The Centre Pompidou is to devote a solo exhibition to Sheila Hicks, an American artist based in Paris since the mid-1960s. Looking back at Hicks’ career from 1957 to the present day, more than a hundred works will be displayed in Galerie 3, overlooking the city of Paris. The exhibition invites the public to discover the various expressions of an art that uses cotton, wool, linen and silk to enrich our perceptions of colour, material and space.
«Sheila Hicks. Lignes de vie [Life Lines]» casts a new light on the artist’s work that has been reviewed over the past years. Some twenty pieces have now joined the Centre Pompidou’s collection thanks to a major donation to the Musée National d’Art Moderne. The exhibition’s fluid and non-chronological circuit is structured around a formal and chromatic dialogue between the artworks and the space.
Alongside sculptures - some of them are monumental - the exhibition includes dozens of Minimes : small, A4-sized woven pieces or compositions, forming a sort of laboratory for her entire work, and expressing her enthusiastic creativity.
During her studies at Yale University in the late 1950s, Sheila Hicks discovered the splendours and subtleties of pre-Columbian textiles. She also appropriated the legacy of the Bauhaus through the teachings of Josef Albers, then began creating works that shook up the hierarchy of artistic practices, moving freely between fine art, design and decoration. Under the influence of Albers, a colour theorist and artist, and then the great Mexican architect Luis Barragan, Hicks developed the genuine "chromophilia" that has imbued all her work ever since.
During the second half of the 1960s, going beyond the tapestry model that had hit her to dominated textile work, she created "soft sculptures", which have become iconic pieces (The Evolving Tapestry : He/She – MoMA and Banisteropsis – Philadelphia Museum of Art). Piled up pieces of wool and linen that can be reinterpreted at every new showing, they reflected a line of thinking similar to that of contemporary Antiform and post-minimalist artists. In the following decade, she began a series of large soft sculptures (Trapèze de Cristobal – Stedelijk Museum, Amsterdam, and Lianes nantaises – Château des Ducs de Bretagne). Made from vibrant lines of fiber, falling from the ceiling and filling the space with colour, they represented one of her major contributions to the art of the 1970s.

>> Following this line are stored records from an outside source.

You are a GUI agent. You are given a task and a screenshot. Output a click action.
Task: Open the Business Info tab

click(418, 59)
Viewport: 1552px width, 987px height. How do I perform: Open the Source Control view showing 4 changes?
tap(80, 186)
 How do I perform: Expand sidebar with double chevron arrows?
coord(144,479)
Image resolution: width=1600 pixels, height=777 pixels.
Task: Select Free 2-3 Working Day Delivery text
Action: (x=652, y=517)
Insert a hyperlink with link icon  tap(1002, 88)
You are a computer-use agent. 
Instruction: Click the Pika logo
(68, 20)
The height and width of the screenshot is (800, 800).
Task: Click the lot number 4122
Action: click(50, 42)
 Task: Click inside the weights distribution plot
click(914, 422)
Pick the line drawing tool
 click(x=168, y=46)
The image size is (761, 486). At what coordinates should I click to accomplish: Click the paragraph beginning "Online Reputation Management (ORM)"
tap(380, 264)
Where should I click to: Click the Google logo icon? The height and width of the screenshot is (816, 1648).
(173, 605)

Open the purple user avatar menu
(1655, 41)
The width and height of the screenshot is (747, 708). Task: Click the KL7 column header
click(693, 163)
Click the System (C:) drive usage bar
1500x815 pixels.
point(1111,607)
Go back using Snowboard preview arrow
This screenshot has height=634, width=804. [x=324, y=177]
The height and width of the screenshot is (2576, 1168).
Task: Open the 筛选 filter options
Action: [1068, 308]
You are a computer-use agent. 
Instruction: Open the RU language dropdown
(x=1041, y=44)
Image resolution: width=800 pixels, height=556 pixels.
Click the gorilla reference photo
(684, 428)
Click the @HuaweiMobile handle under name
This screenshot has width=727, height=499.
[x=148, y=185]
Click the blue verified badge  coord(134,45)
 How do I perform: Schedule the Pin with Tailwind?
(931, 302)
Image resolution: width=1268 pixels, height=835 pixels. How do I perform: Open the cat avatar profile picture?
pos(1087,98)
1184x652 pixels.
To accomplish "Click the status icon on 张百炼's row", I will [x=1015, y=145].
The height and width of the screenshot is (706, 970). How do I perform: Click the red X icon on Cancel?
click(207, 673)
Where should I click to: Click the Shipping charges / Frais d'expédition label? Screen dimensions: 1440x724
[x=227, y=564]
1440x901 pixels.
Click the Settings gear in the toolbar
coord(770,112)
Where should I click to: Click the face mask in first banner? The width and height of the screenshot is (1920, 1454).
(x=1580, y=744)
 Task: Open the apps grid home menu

Sheila Hicks works have also played a historic role in embodying a renewed meeting of haptic and optical perception. Through its malleable nature, textile gives life to works that are no longer bound by a fixed form. Deformable, stretchable and supple, it adapts and transforms, giving fresh vitality in diverse circumstances to every new location and installation. Thus, her installations adapt to their various environments as they play along with the laws of gravity. The exhibition’s bilingual catalogue (French/English) is published by the Editions du Centre Pompidou with the contribution of Michel Gauthier (curator of the exhibition), Monique Lévi-Strauss and Cécile Godefroy.